[Document extract]:
# The real hidden costs.



## mickeyrabbit (Apr 27, 2015)

Hello everyone, my buddies and I have decided to start saving for a trip out west mule deer or elk hunting( Montana, Colorado, Wyoming area). We have been researching outfitters trying to budget ourselves but as we don’t know anyone who has done this we are curious about the hidden cost we may not think of, like processing or shipping meat back home. For those of you who have done this can you give me some insight into some fees or things to think about for this trip? Also if you have a good outfitter you would recommend that would be appreciated as well. A lot of money to trust strangers with so we are researching hard. Thanks in advanced.


----------



## HitFactor (Oct 19, 2021)

Tips, fuel, license fees, gifts for outfitters, meals while traveling there and back.


----------



## mickeyrabbit (Apr 27, 2015)

HitFactor said:


> Tips, fuel, license fees, gifts for outfitters, meals while traveling there and back.


Dang right there is a few things we didn’t think about.


----------



## Luv2hunteup (Mar 22, 2003)

Leave yourself some time prior to the hunt to get used to altitude which means another day or two in a motel with meals. Typically speaking I spend a night in a motel in Iowa somewhere. Prices have gone way up, $150/day at least. Tipping the cook and guide is a given, under $500. Meat processing and euro mount will be in the $500 neighborhood for and elk. Depending on state tags will be pushing $1,000. Fuel will be about $700 if you arent pulling a trailer, oil change when you get back too. Outfitter $4,000ish. New gear is up front, boots are important, weather can be anything from 70 to below zero. It can also cause another day in a motel. Practicing with you rifle will run up your ammo bill. You won’t be hunting from a bench. Get in shape months ahead of time. Good luck.


----------



## sparky18181 (Apr 17, 2012)

If you are driving and have the room, you can bring your meat back without shipping. Have some large coolers available and use dry ice to keep your meat frozen on the trip home.


----------



## mickeyrabbit (Apr 27, 2015)

sparky18181 said:


> If you are driving and have the room, you can bring your meat back without shipping. Have some large coolers available and use dry ice to keep your meat frozen on the trip home.


That’s a big thing we are trying to decide. Seems like what ever we would spend in fuel getting there would cover shipping the food home.


----------



## shanny28757 (Feb 11, 2006)

Cost completely depends on how much you want to spend vs how much convenience you're willing to sacrifice. Bare, bare bones you need gas money, food on your way out and back, outfitter fee + tips, tags.

If you have 3-4 guys, you can probably drive straight through rotating driving duty. Staying in a hotel is more relaxing and comfortable, but you could crash in a rest area or bring a sleeping bag and tent if you don't want to pay for a room. Pack a cooler full of food, snacks, and drinks for your drive out so you don't have to eat in restaurants for the drive there and back. Take a generator with a deep freeze so you can process meat on your own once you get home.

Gear is another big money pit. It can get really out of hand if you let it. The specialized western hunting gear is seriously awesome, but not necessary. Factor in certain items you think you can't go without but try to keep it reasonable if you're on a budget. Boots and pack should be at the top of your list.

[Directive]: Write the next part of the forum thread about the hidden costs of a western mule deer or elk hunting trip, picking up after its final post. The material after this text isn't needed.

[Data excerpt]:
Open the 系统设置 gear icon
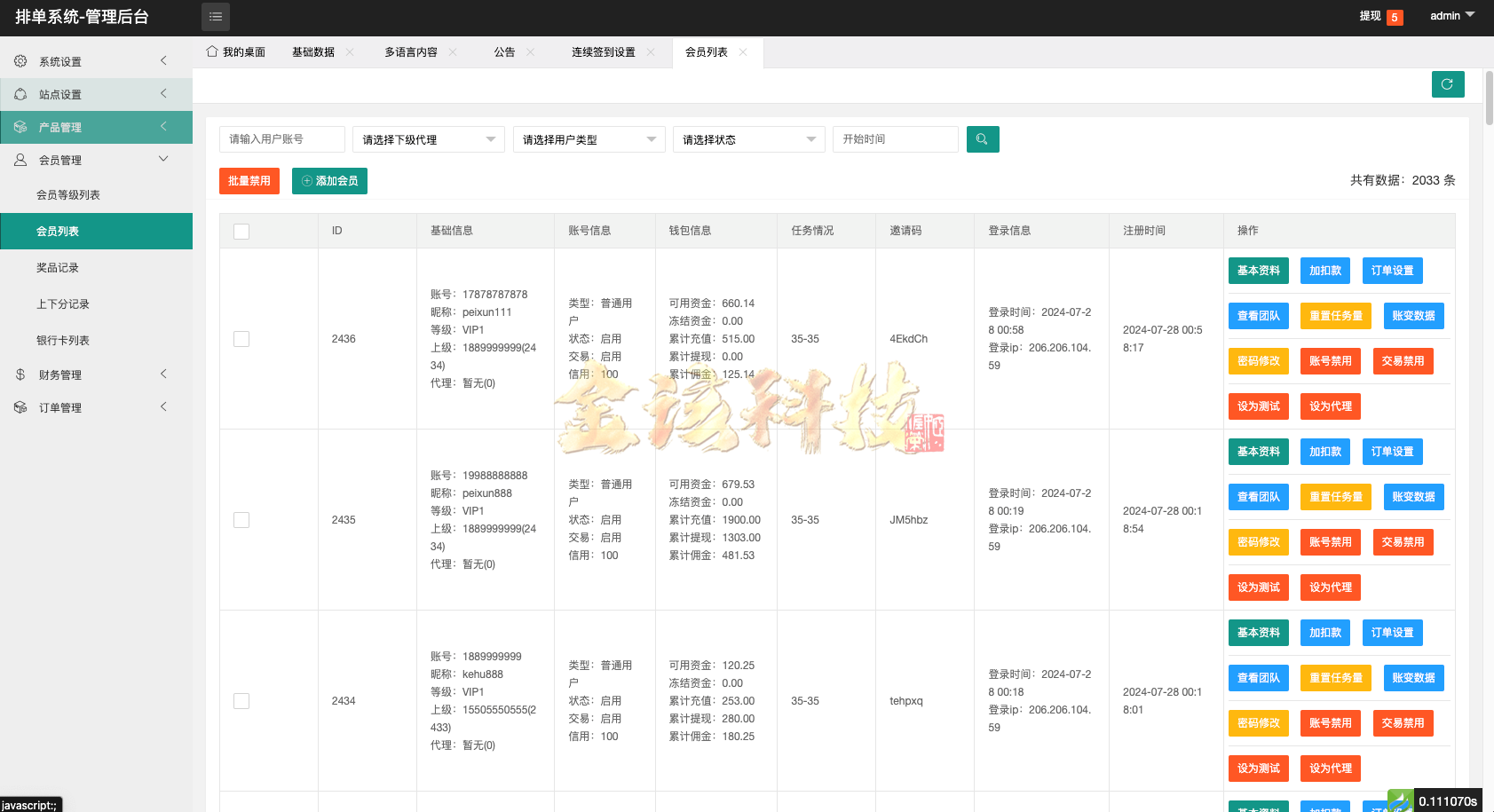The width and height of the screenshot is (1494, 812). click(20, 60)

[Answer for this exercise]:
----------



## TroutFishingBear (Aug 31, 2007)

Don’t need an outfitter to kill an elk out west, at least in colorado. DIY you will get em. Just cant hunt Michigan style you gotta constantly be on the move usually.


----------



## mickeyrabbit (Apr 27, 2015)

TroutFishingBear said:


> Don’t need an outfitter to kill an elk out west, at least in colorado. DIY you will get em. Just cant hunt Michigan style you gotta constantly be on the move usually.


Maybe not, but for the first time any of us have gone out west, we want the best odds of filling a tag. A DIY hunt would be fun one year though.


----------



## Luv2hunteup (Mar 22, 2003)

mickeyrabbit said:


> Maybe not, but for the first time any of us have gone out west, we want the best odds of filling a tag. A DIY hunt would be fun one year though.


NW Colorado has lots of good outfitters. You can get your meat processed very quickly and get a euro mount done in the same time frame in Craig. Dry ice is sold in the local markets, 10# should keep your meat frozen solid for the trip home. Ask the outfitter for current references and follow up on every one. No short cuts.


----------



## Gamekeeper (Oct 9, 2015)

Drag a utility trailer with a meat box.


----------



## KI Jim (Apr 14, 2004)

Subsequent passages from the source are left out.